Creating connected areas

If you take a closer look at the image, you'll notice that the letters are always together in blocks, formed by text paragraphs. That leaves us with the question, how do we detect and remove these blocks?

The first step is to make these blocks even more evident. We can do this by using the dilation morphological operator. Recall fromĀ Chapter 8, Video Surveillance, Background Modeling, and Morphological Operations, that dilation makes the image elements thicker. Let's look at a small code snippet that does the trick:

auto kernel = getStructuringElement(MORPH_CROSS, Size(3,3)); 
Mat dilated; 
dilate(input, dilated, kernel, cv::Point(-1, -1), 5); 
imshow("Dilated", dilated); 

In the preceding code, we start by creating a 3 x 3 cross kernel that will be used in the morphological operation. Then, we apply dilation five times, centered on this kernel. The exact kernel size and number of times vary according to the situation. Just make sure that the values glue all of the letters in the same line together.

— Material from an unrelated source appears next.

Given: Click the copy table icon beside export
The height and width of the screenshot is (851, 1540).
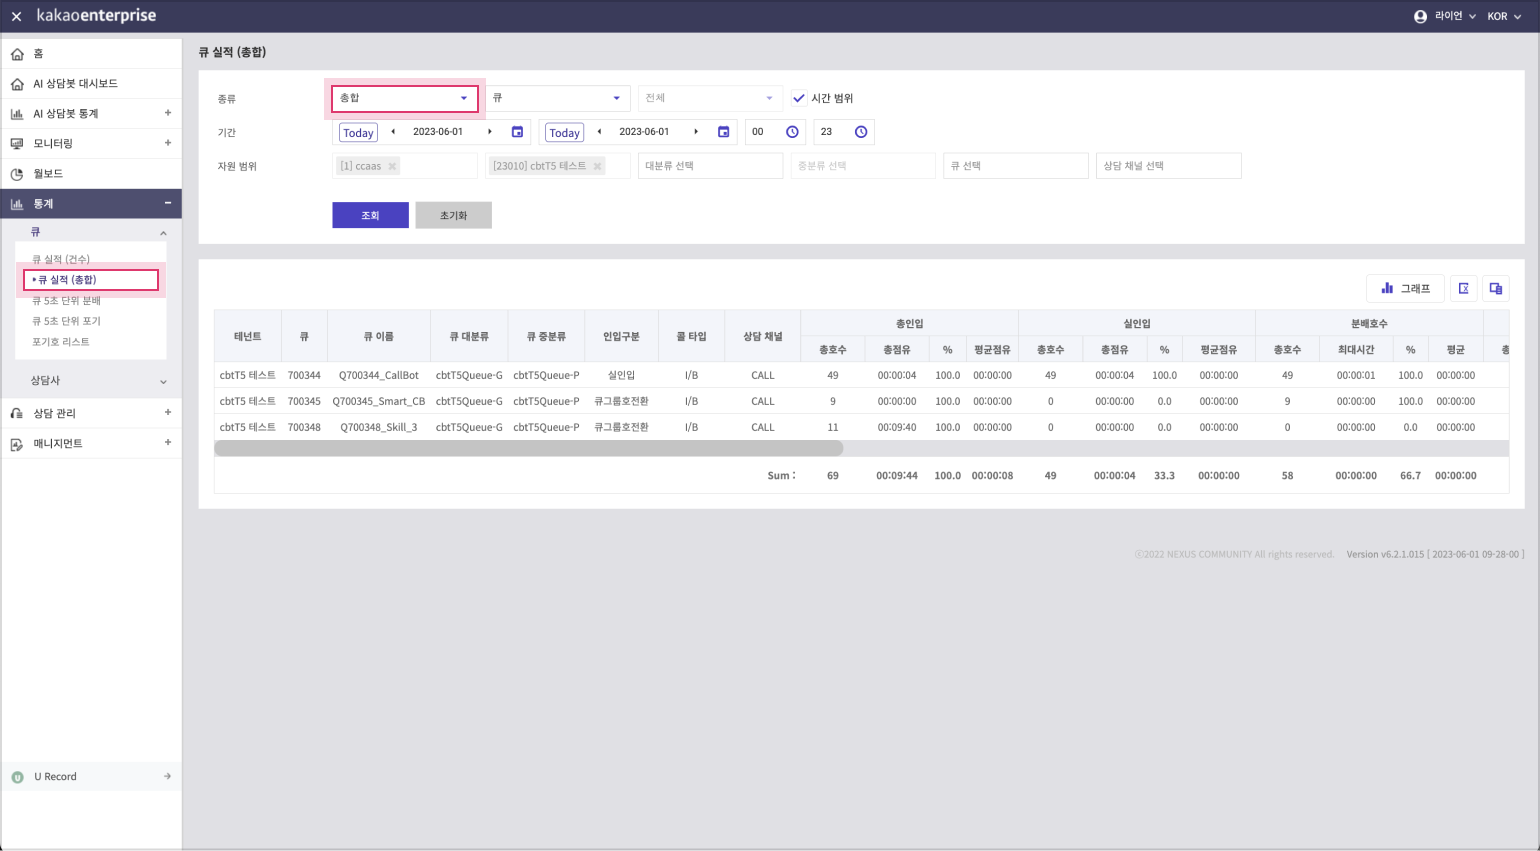Looking at the screenshot, I should click(1496, 288).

The result of this operation is presented in the following screenshot:

Notice that we now have huge white blocks. They match exactly with each paragraph of text, and also match with other non-textual elements, like images or the border noise.

The ticket image that comes with the code is a low resolution image. OCR engines usually work with high resolution images (200 or 300 DPI), so it may be necessary to apply dilation more than five times.